=== Directive ===
Reproduce each of the entries below word for word, leaving out the pictures.

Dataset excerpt
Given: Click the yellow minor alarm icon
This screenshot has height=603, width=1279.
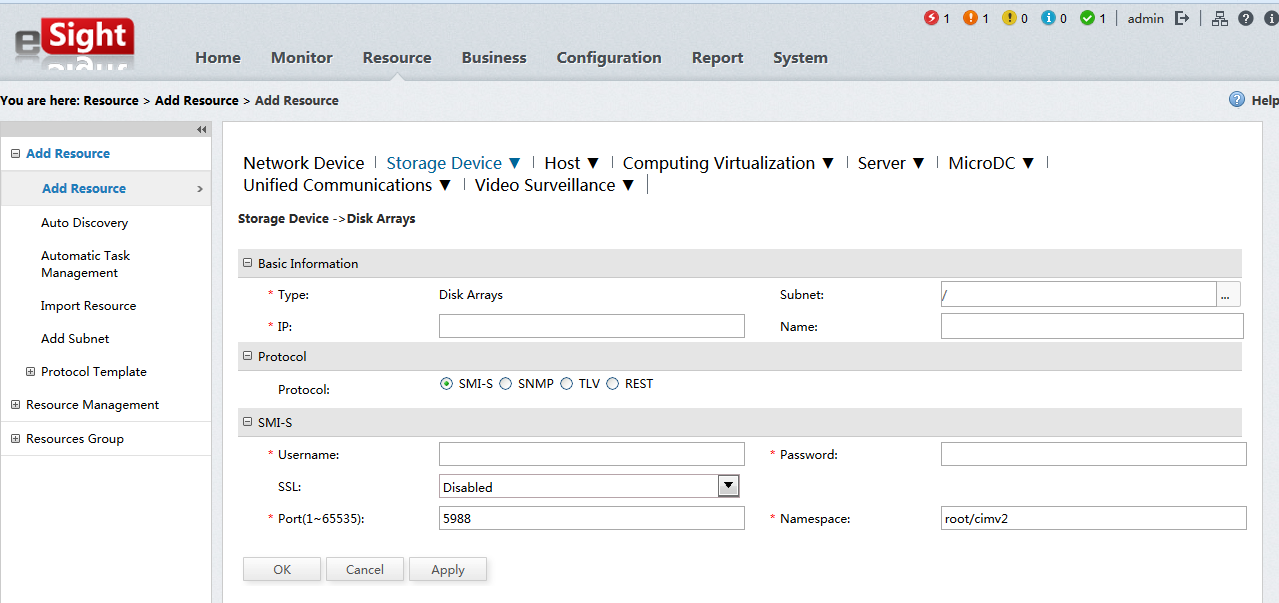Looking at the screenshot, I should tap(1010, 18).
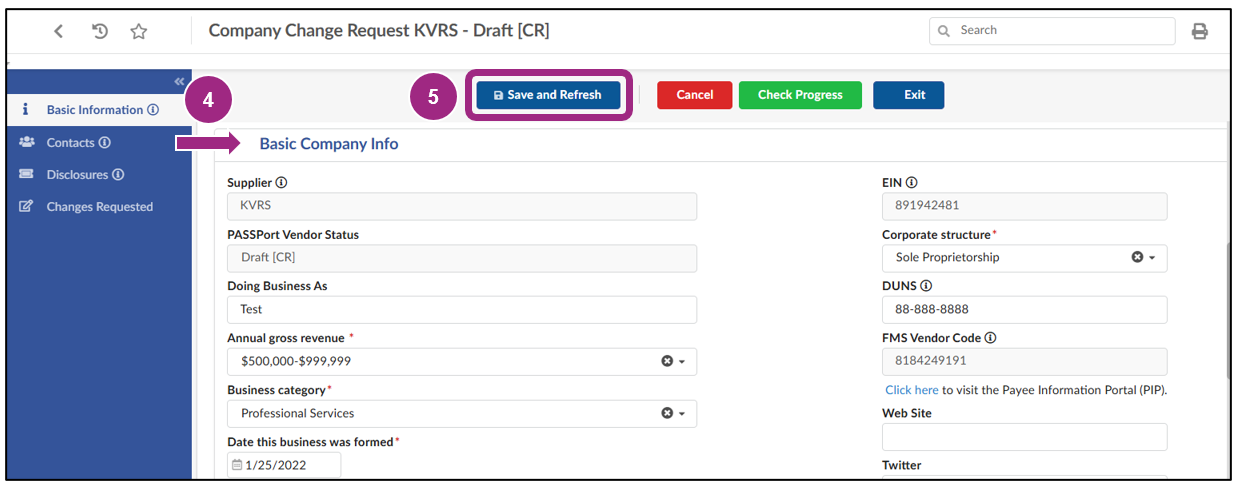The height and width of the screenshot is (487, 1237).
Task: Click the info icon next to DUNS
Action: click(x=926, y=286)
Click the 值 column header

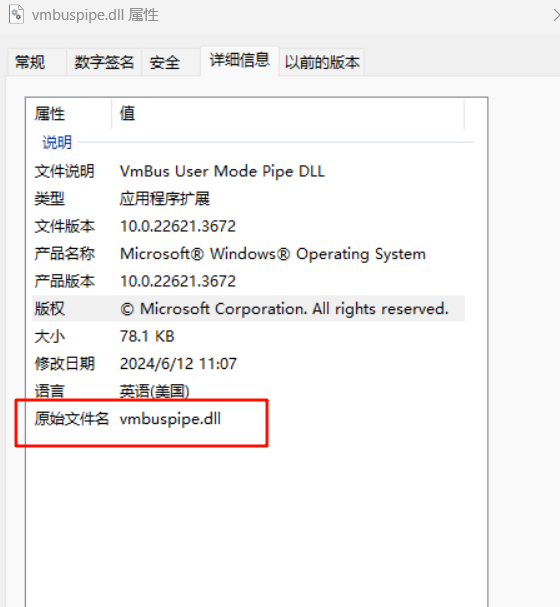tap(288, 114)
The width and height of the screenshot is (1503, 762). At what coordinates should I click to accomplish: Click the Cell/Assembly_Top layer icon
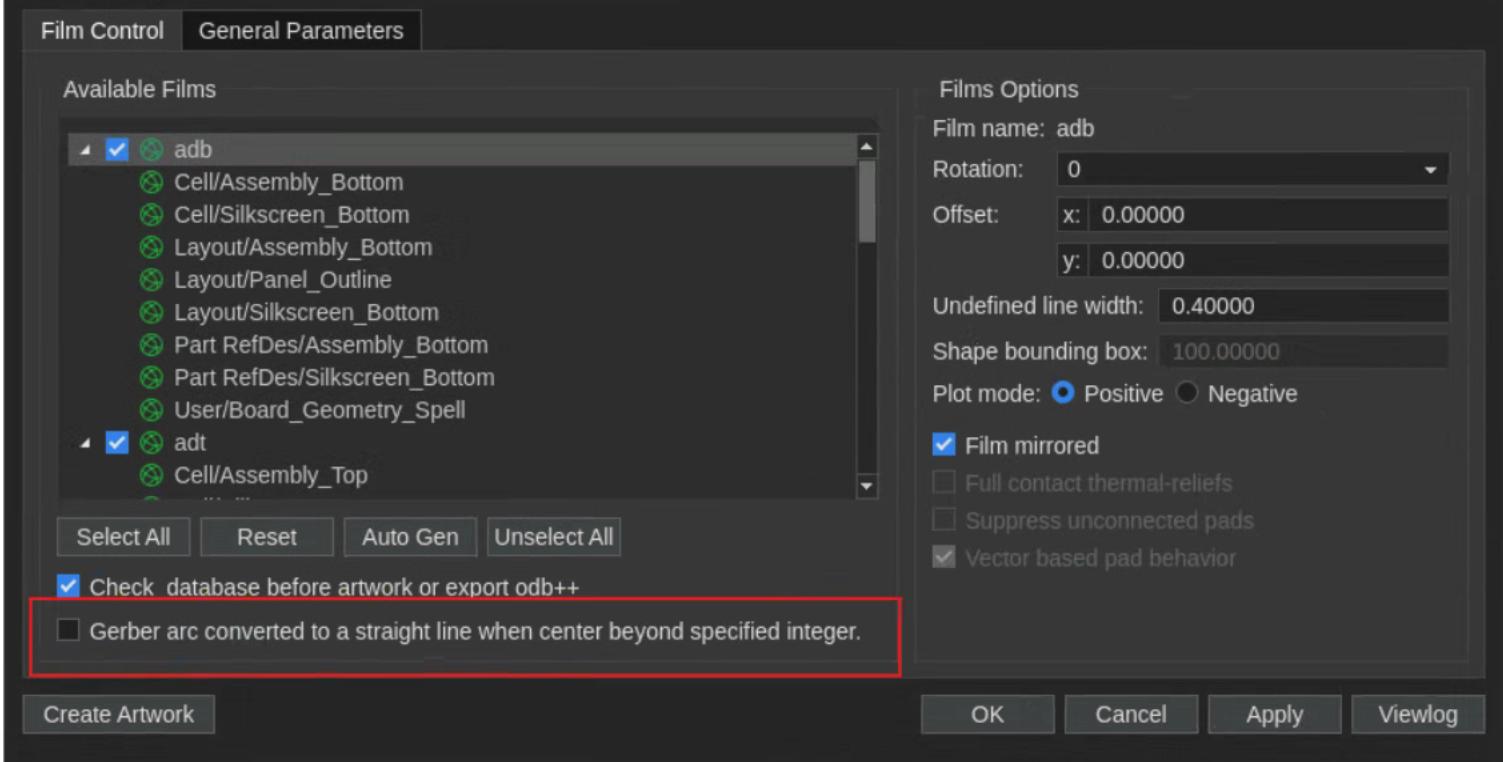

=== Task solution ===
Given: Click the yellow minor alarm icon
This screenshot has height=603, width=1279.
Looking at the screenshot, I should tap(1010, 18).
The height and width of the screenshot is (487, 1237).
Task: Click the info icon next to DUNS
Action: click(x=926, y=286)
Click the 值 column header

tap(288, 114)
The width and height of the screenshot is (1503, 762). At what coordinates should I click to accomplish: Click the Cell/Assembly_Top layer icon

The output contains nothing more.